It really is an audacious thing to do: to set out to change your self in the midst of living your life. And no one really comes out and tells you how fragile the whole thing is.
There are hints.
Keep it small, they say. Change only one small thing at a time. P.N. has a “five minute action” habit which follows this advice. At Zen habits, Leo Baubata offers a habit change program based on the “small is best” approach, too. So, if you want to start a meditation habit, for example, both would probably recommend starting with five minutes a day, tied to another, already existing habit.
I never really subscribed to it. I mean, I nod along when I read about it and I do understand it intellectually. But it all seems so puny, so insignificant. After all, lasting change can come with great upheaval–like becoming a vegetarian or quitting smoking. In those specific cases, though, a change of identity precedes the habit change, usually. So, while you might forget to meditate one particularly busy day, you wouldn’t likely stop and eat a burger.
Another clue is found in the exhortation to “schedule your workouts. Make an appointment with yourself.”
Or, they say, involve someone else. Either do a workout with them or make a bet with someone or somehow get some accountability built around your proposed change.
My life isn’t all that full, so scheduling my workouts seemed excessive. So did involving other people. I’m what Gretchen Rubin calls a Questioner. If I’ve established my own reasons for doing something, I can be relied upon to do it, pretty much….so I’ve never felt the need for an accountability partner. I’ve never made a bet with anyone, either. It all feels like tips and tricks if you ask me.
But these ideas are all getting at something essential to change–namely–that it is difficult and that sustaining new behaviour requires support.
And that’s true.
A short while ago, PN devoted two weeks of lessons to creating a fitness mission statement. Throughout the process, I thought it was absurd. Then, late one night, I just decided to write it out.
And something changed in me. Boom, just like that, I changed my identity. I became someone who includes exercise in her life. I became an “active” person. And then I realised: by changing one thing….I am changing everything.
Shortly after this I had a conversation with my awesome PN coach Lisanne. I was blathering on about how exercise is an “anchor” habit for me–that once I’m exercising regularly everything else just falls into place. I feel better (endorphins are my friend), I eat better, I feel more confident at work and I even sleep better. The idea to work out every single day came up. Every day, without fail. Maybe only be five minutes on some days. I poopoohed that idea. But Lisanne made me realise that five minutes of squats–or a five minute plank– would still be a workout.

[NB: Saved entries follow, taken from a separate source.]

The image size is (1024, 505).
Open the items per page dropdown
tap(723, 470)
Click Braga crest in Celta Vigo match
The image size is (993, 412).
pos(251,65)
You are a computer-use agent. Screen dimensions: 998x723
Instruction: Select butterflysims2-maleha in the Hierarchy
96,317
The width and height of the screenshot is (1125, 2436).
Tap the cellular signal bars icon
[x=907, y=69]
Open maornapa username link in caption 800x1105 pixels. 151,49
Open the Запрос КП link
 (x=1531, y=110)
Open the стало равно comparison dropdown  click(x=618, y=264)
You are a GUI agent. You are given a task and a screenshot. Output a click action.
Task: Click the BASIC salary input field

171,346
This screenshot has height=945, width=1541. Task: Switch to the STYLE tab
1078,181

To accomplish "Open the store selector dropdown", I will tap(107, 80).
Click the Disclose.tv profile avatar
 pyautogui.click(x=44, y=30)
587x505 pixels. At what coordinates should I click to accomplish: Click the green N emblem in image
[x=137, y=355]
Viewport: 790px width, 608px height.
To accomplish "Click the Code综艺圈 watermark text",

So I made the commitment to do something physical every day.
And boom. I had an action plan, a next step, to reenforce my new change of identity.
But that identity could have dissolved before it took hold. That new-me, the one who is a “fitness nut,” as we used to say, could have died without that conversation with my coach.
For 19 days straight, I exercised. Some days, there was no more than 15 minutes of pilates but there was something. It was exhilarating.
I created a protected space around my new identity with my committment. No matter what, I was going to work out, every day.
That’s why a caterpillar transforms into a butterfly inside a cocoon. Change requires protection: it needs to happen inside a shelter, in a safe place, in a sacred place, if you will. All those exhortations? All those tips and tricks? Shelter.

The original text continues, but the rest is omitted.